Art-o-matic: the land of bunny eating boxes

A black man wearing a pagoda hat grips the microphone.

“Think for yourself,” he says quietly, over and over as a jazz band plays in the background. The walls of the room are painted lime green and splattered with fuchsia roses.

A horn-rimmed indie band plays to a fashionably sullen crowd down the hall. Next door there’s a graffiti room where a DJ is spinning.

In between the rooms are black and white photographs of male and female genitalia bearing reminders such as “You are what you eat” and “You suck.”

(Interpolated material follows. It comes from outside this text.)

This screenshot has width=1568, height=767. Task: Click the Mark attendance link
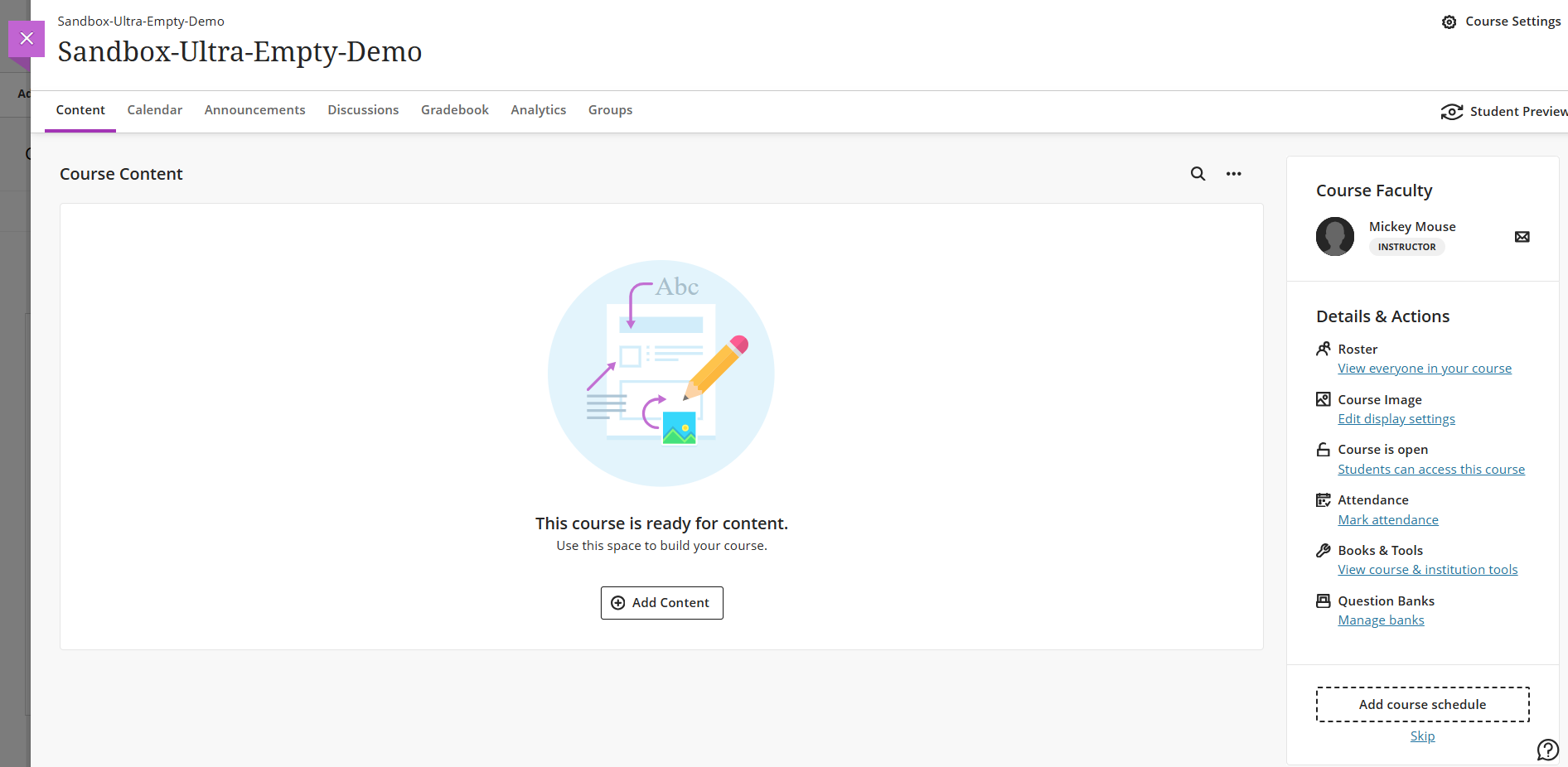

Titled “Art-o-Matic 2002,” this exhibition takes over the former EPA building, re-imagining a space about to be demolished. The building, located a few steps away from the Waterfront Metro stop, showcases the refined and profane elements of artistic expression in hundreds of rooms. Pieces represent the work of a variety of local artists, bringing together many aspects of the Washington arts scene.

Another room is full of killer cardboard monsters in seeming pursuit of bunnies lying across AstroTurf. Among the featured plays and films are the titles “Washington Interns Gone Mad” and “7 Blowjobs.” There’s glasswork, sculpture, sketch comedy, poetry readings, protest puppets and, of course, the requisite exhibition of flowers painted in watercolor.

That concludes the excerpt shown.